The cremated remains of nine victims of a 1978 mass cult murder-suicide in Jonestown, Guyana, have been discovered in a former funeral home in Delaware, according to officials.

The remains were found among 38 containers of unclaimed ashes inside the former Minus Funeral Home, said Kimberly Chandler, a spokeswoman for the Department of Safety and Homeland Security.

Officials confirmed the state's Division of Forensic Science has taken possession of the remains and are working on identification in order to notify relatives.

Of the 38 containers, that date from the 1970s to the 1990s, 33 were marked and identified.

The bodies of the massacre victims were brought to Dover Air Force Base, home to the US military's largest mortuary.

Dover police Corporal Mark Hoffman told Sky News that it is believed the bodies were cremated after being returned to the States.

"The assumption is these are Jonestown remains that were not claimed at the time," he said. "All remains were properly stored on the premises and there is nothing to suggest abuse of a corpse or anything of a criminal nature."
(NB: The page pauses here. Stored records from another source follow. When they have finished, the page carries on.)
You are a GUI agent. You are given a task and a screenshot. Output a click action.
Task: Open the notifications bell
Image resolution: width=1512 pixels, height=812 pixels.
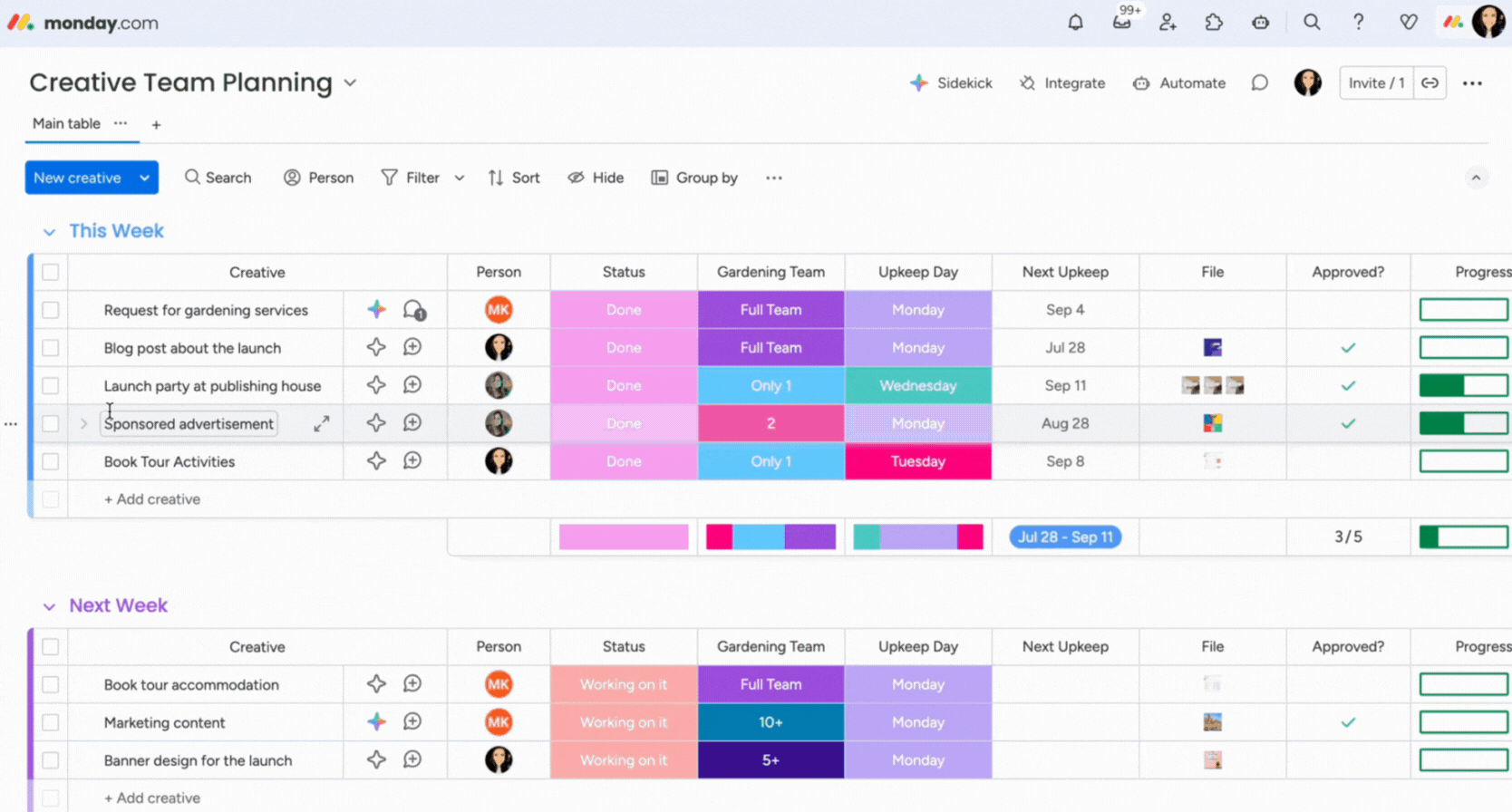(x=1075, y=23)
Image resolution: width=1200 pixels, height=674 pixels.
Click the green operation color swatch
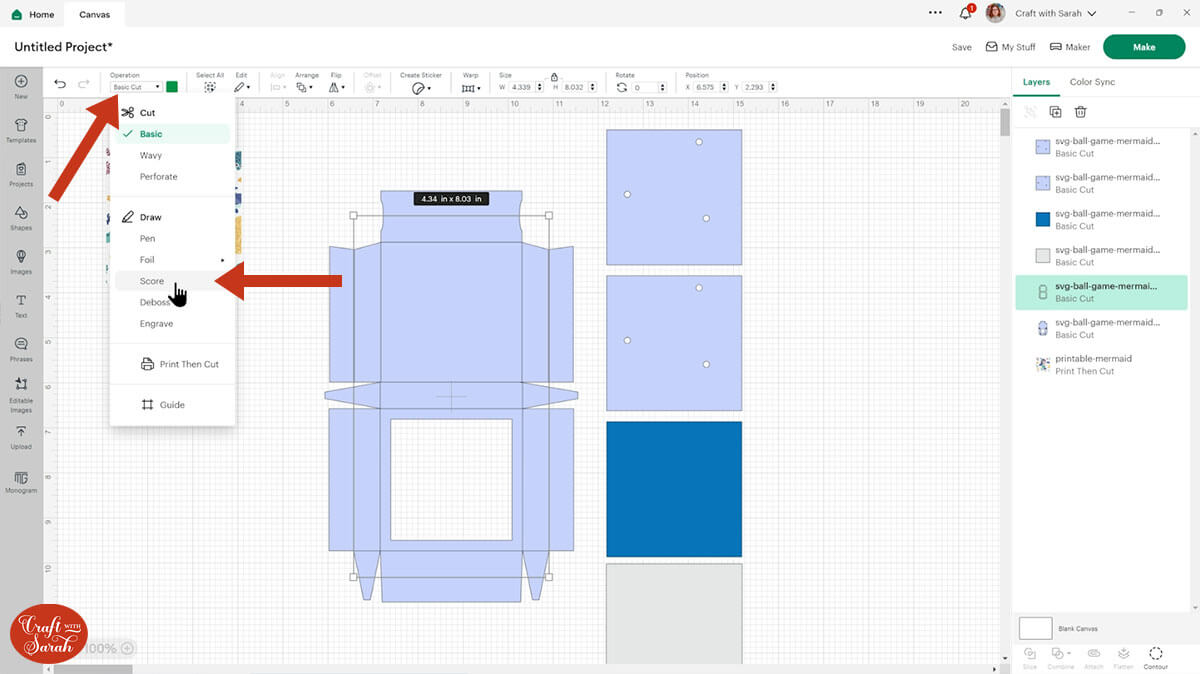(x=172, y=87)
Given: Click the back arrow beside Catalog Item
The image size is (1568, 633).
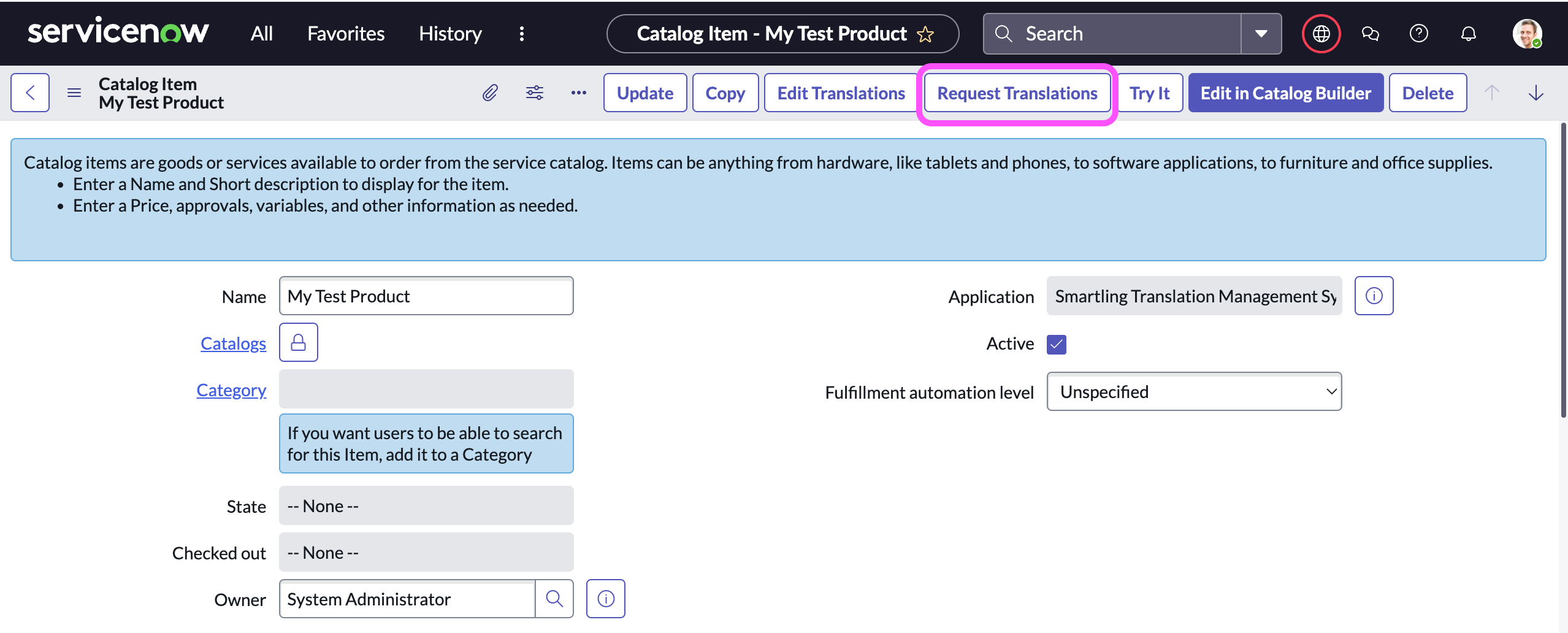Looking at the screenshot, I should click(29, 93).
Jonestown was the informal name for the Peoples Temple Agricultural Project, formed by the Peoples Temple, an American religious organisation under the leadership of Jim Jones in north-western Guyana.

Jonestown
Bodies of hundreds of Jonestown members lie in a field surrounding the community's cultural centre Getty

On 18 November, 1978, gunmen from the Peoples Temple cult ambushed and killed California congressman Leo Ryan, three journalists and a defector from the group at a remote jungle airstrip as they visited on a fact-finding mission to investigate reports of abuses taking place in Jonestown.

Shortly afterwards, more than 900 members of the cult died on the same day, when Jones ordered his followers - the majority of whom were American - to kill themselves. All but two members died from drinking cyanide-laced grape juice, while others were shot by guards loyal to the cult leader.

In conversations recorded on a 44-minute cassette tape, known as the "death tape", Jones termed the event "revolutionary suicide". To some extent, the actions were viewed as mass suicide. Yet others, including some Jonestown survivors regard the incident as mass murder and have described people being shot, injected with poison or forced to drink the lethal concoction.

After the deaths, the bodies of the victims were brought to Dover Air Force Base. Many of the bodies were decomposed and could not be identified. Several cemeteries refused to take them until the Evergreen Cemetery in Oakland, California stepped forward in 1979 and accepted 409 bodies. The remaining victims were cremated or buried in family cemeteries.

On Wednesday, Delaware authorities conducted an "exploratory excavation" on the former funeral home property after finding areas of loosely compacted soil.

Dover police Corporal Mark Hoffman told USA Today: "Obviously it's an intriguing story and a tragic story, and to think this was found right here in our jurisdiction, about six blocks from the police department, makes it very compelling to us."

Investigators also uncovered several bronze grave markers for deceased veterans who served in the First World War, as well as an arrowhead, two animal bones, oyster shells and pieces of charcoal.